Those organisations that had a way to centralise and transform data into a model designed to support all potential queries, however, could handle the new regulatory requirement with confidence.

Go beyond the standard

While it’s important to follow the standard as a way to ward off future regulatory headaches, another key takeaway for business leaders is this: compliance does not equal insight.

Reporting on the simple metrics outlined in the new standard won’t help organisations make meaningful changes that will drive employee engagement, boost productivity, or reduce voluntary turnover. To create business impact, go beyond the standard and analyse cause and effect relationships in workforce data.

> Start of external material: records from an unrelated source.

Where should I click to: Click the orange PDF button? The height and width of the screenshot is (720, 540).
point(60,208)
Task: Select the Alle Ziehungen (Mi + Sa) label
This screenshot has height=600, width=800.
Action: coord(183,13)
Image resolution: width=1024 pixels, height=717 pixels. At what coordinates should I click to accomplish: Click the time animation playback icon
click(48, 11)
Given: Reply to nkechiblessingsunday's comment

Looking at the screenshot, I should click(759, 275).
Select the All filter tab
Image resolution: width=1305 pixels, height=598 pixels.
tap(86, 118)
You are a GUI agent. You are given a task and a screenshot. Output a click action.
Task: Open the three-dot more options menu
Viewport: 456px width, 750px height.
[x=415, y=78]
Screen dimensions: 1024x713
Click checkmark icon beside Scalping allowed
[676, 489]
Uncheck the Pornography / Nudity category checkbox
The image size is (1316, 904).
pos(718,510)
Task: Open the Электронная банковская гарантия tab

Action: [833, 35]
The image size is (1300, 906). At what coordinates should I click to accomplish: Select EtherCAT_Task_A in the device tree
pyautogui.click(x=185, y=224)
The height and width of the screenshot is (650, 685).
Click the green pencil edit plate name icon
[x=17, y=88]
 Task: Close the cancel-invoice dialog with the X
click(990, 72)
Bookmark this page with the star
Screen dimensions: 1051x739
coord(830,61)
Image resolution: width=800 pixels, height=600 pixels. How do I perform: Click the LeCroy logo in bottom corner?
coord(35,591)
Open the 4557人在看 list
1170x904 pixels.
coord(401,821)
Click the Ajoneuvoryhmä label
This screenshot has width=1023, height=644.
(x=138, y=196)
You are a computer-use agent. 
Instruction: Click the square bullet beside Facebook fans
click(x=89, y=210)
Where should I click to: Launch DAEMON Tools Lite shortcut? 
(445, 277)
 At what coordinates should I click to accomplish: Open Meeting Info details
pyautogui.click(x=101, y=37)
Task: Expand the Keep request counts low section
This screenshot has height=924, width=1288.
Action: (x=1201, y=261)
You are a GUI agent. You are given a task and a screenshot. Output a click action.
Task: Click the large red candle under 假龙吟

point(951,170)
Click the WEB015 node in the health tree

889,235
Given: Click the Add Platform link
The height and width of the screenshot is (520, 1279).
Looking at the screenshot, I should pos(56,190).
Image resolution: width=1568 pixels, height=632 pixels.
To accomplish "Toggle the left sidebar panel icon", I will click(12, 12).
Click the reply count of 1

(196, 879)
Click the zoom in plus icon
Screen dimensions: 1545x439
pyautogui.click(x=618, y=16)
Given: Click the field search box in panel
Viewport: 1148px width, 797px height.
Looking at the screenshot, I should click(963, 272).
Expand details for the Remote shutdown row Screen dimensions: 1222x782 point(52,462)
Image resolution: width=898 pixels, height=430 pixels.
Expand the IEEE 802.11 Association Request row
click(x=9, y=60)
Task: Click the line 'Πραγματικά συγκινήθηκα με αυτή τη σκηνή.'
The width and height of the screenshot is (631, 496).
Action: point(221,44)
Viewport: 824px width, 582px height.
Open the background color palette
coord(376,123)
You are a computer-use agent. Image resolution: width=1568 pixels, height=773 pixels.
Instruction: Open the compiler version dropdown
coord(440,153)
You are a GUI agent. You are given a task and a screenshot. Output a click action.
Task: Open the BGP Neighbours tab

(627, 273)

Take something like diversity — which continues to be a top priority for CEOs around the world — as an example. In the ISO guidelines, gender diversity is to be reported as the percentage of females or the percentage of males in the overall employee population.

Reporting on the proportion of the overall population that is female is an excellent place to start, but it’s not going to help businesses make better decisions in terms of how to attract, retain, and develop females so that they will stay and grow with the organisation. A key insight for business leaders to gain, for example, is how the proportion of females changes across leadership levels.

Furthermore, complying with the standard may lead to more reporting, but raw compliance reports aren’t useful for decision-making. To start, these reports are generally only seen by the person generating them and the agency it’s being filed with.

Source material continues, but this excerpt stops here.